Supplied material:
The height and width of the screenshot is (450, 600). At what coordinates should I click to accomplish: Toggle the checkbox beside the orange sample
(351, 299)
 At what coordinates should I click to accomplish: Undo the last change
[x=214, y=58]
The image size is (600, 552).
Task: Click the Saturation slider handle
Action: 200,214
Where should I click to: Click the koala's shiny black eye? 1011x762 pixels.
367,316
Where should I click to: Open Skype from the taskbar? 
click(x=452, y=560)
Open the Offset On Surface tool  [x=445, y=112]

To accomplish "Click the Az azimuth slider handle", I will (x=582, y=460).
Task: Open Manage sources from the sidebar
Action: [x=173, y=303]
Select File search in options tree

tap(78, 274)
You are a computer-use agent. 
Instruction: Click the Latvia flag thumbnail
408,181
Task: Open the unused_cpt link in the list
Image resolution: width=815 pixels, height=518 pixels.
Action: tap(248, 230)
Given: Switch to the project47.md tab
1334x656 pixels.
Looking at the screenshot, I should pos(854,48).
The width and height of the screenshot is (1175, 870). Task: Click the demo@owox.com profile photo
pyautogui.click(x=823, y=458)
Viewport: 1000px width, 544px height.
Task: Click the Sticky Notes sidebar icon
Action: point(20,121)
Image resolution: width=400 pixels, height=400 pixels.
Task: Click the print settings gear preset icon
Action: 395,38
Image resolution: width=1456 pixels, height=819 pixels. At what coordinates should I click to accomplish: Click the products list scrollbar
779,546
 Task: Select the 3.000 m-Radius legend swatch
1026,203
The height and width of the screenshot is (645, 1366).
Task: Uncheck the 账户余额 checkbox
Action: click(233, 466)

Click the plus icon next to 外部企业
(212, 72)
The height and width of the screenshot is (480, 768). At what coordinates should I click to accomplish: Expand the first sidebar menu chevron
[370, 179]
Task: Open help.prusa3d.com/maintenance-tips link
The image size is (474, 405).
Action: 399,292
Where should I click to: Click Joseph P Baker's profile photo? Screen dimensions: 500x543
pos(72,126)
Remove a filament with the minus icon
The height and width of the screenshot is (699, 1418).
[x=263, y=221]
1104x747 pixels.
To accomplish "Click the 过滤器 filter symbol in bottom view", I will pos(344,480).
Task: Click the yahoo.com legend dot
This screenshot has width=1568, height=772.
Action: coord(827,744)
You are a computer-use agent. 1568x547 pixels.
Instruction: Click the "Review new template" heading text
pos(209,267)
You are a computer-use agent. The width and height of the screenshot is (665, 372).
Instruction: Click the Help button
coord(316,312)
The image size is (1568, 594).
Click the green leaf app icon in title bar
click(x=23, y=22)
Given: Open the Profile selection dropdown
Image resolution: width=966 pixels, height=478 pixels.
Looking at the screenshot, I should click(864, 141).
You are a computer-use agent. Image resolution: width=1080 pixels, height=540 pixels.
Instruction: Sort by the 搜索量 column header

Your task: Your task is to copy every line of the entries that contains the string "Given".

Problem solution:
Given: Switch to the project47.md tab
Given: Open the Profile selection dropdown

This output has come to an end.